• [PROMPT] From the line containing "Heemstede (174, 2063)" to the last line of the records below, retype every line exactly and output nothing else.

• [THE INPUT]
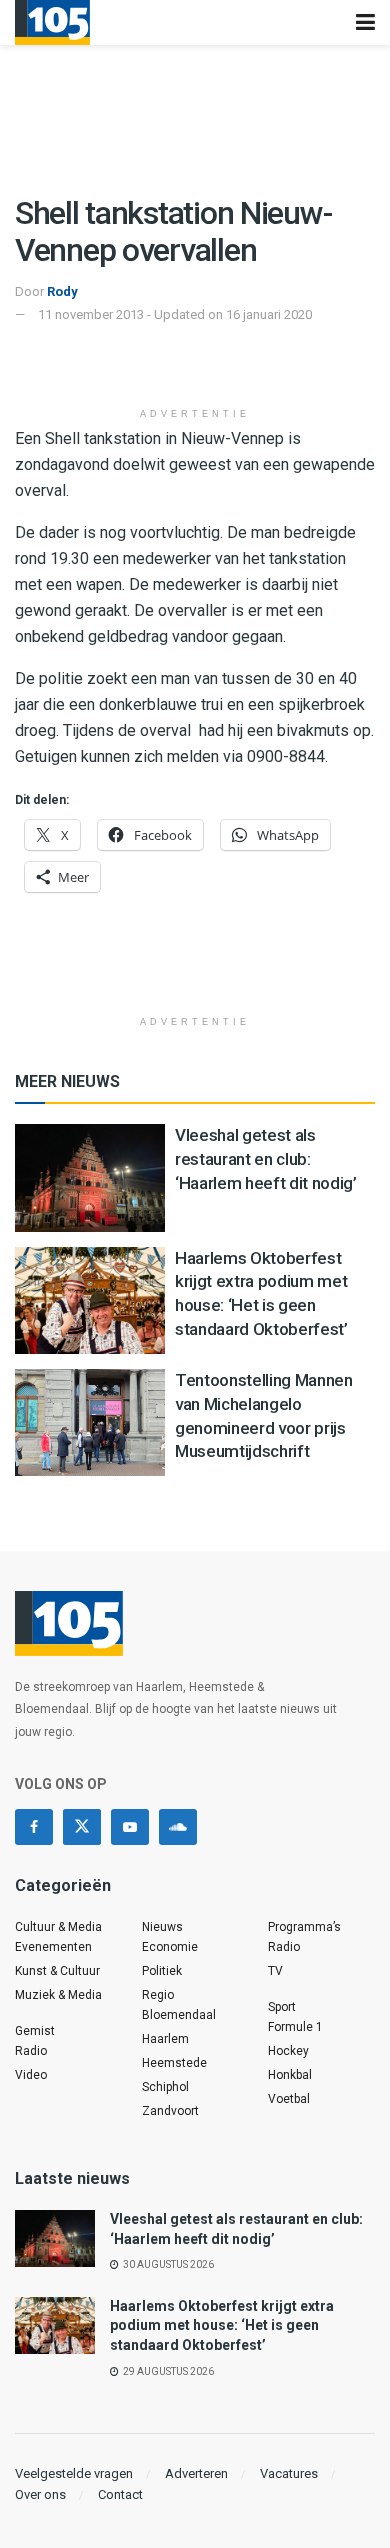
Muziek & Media (58, 1995)
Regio (158, 1995)
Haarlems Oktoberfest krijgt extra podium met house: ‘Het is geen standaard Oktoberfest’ (222, 2325)
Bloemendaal (179, 2015)
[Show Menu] (365, 22)
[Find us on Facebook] (34, 1827)
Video (31, 2075)
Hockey (288, 2051)
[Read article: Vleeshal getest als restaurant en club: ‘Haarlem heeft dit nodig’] (90, 1177)
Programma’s (304, 1927)
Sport (282, 2007)
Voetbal (289, 2099)
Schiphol (165, 2087)
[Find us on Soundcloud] (178, 1827)
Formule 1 (295, 2027)
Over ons (40, 2494)
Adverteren (196, 2473)
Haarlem (165, 2039)
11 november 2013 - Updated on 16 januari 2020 (175, 314)
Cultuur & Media (58, 1927)
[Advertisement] (195, 366)
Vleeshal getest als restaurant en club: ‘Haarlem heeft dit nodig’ (266, 1159)
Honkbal (290, 2075)
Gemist (35, 2031)
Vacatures (289, 2473)
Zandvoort (170, 2111)
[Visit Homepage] (52, 22)
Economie (170, 1947)
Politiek (162, 1971)
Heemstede (174, 2063)
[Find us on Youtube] (130, 1827)
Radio (31, 2051)
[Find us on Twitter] (82, 1827)
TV (275, 1971)
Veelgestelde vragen (74, 2473)
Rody (62, 291)
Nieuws (162, 1927)
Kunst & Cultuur (57, 1971)
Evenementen (53, 1947)
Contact (120, 2494)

• [RESULT OF THIS EXERCISE]
Heemstede (174, 2063)
[Find us on Youtube] (130, 1827)
Radio (31, 2051)
[Find us on Twitter] (82, 1827)
TV (275, 1971)
Veelgestelde vragen (74, 2473)
Rody (62, 291)
Nieuws (162, 1927)
Kunst & Cultuur (57, 1971)
Evenementen (53, 1947)
Contact (120, 2494)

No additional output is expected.